[READING PASSAGE]
________________

MicroRNA‑129 plays a protective role in sepsis‑induced acute lung injury through the suppression of pulmonary inflammation via the modulation of the TAK1/NF‑κB pathway.

Excessive inflammatory response and apoptosis play key roles in the pathogenic mechanisms of sepsis‑induced acute lung injury (ALI); however, the molecular pathways linked to ALI pathogenesis remain unclear. Recently, microRNAs (miRNAs/miRs) have emerged as important regulators of inflammation and apoptosis in sepsis‑induced ALI; however, the exact regulatory mechanisms of miRNAs remain poorly understood. In the present study, the gene microarray dataset GSE133733 obtained from the Gene Expression Omnibus database was analyzed and a total of 38 differentially regulated miRNAs were identified, including 17 upregulated miRNAs and 21 downregulated miRNAs, in mice with lipopolysaccharide (LPS)‑induced ALI, in comparison to the normal control mice. miR‑129 was found to be the most significant miRNA, among the identified miRNAs. The upregulation of miR‑129 markedly alleviated LPS‑induced lung injury, as indicated by the decrease in lung permeability in and the wet‑to‑dry lung weight ratio, as well as the improved survival rate of mice with ALI administered miR‑129 mimic. Moreover, the upregulation of miR‑129 reduced pulmonary inflammation and apoptosis in mice with ALI. Of note, transforming growth factor activated kinase‑1 (TAK1), a well‑known regulator of the nuclear factor‑κB (NF‑κB) pathway, was directly targeted by miR‑129 in RAW 264.7 cells. More importantly, miR‑129 upregulation impeded the LPS‑induced activation of the TAK1/NF‑κB signaling pathway, as illustrated by the suppression of the nuclear phosphorylated‑p65, p‑IκB‑α and p‑IKKβ expression levels. Collectively, the findings of the present study indicate that miR‑129 protects mice against sepsis‑induced ALI by suppressing pulmonary inflammation and apoptosis through the regulation of the TAK1/NF‑κB signaling pathway. This introduces the basis for future research concerning the application of miR‑129 and its targets for the treatment of ALI.

________________

[EXERCISE DETAILS]
Answer these questions from the abstract on miR‑129 in sepsis‑induced lung injury, marking each answer with the same letter.
(a) How many of the differentially regulated miRNAs were upregulated, and how many were downregulated?
(b) Which gene microarray dataset was analyzed?
(c) In which cells was TAK1 shown to be directly targeted by miR‑129?
The items that follow come from a separate source.

[MATERIAL SUPPLIED]

________________

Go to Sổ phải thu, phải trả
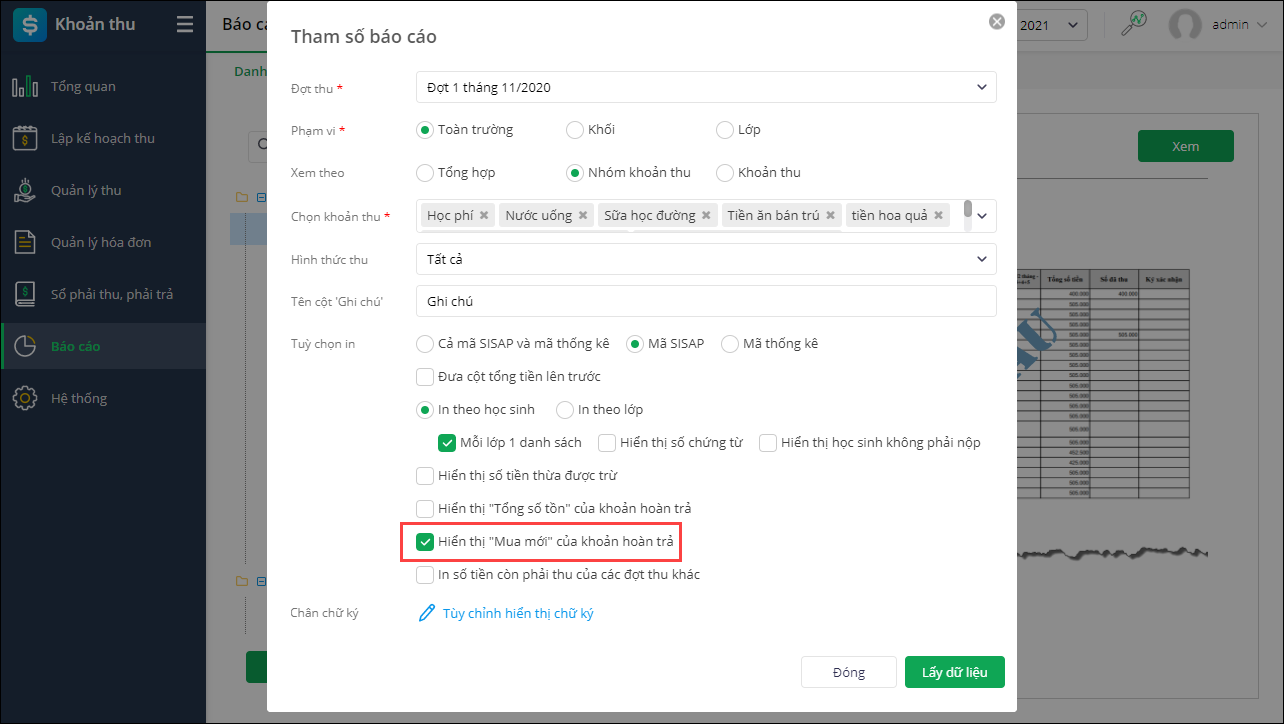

________________

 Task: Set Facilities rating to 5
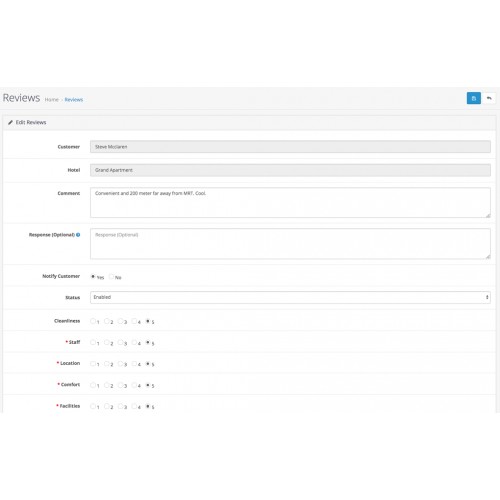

________________

[SOLUTION]
(a) 17 were upregulated and 21 were downregulated.
(b) GSE133733, from the Gene Expression Omnibus database.
(c) RAW 264.7 cells.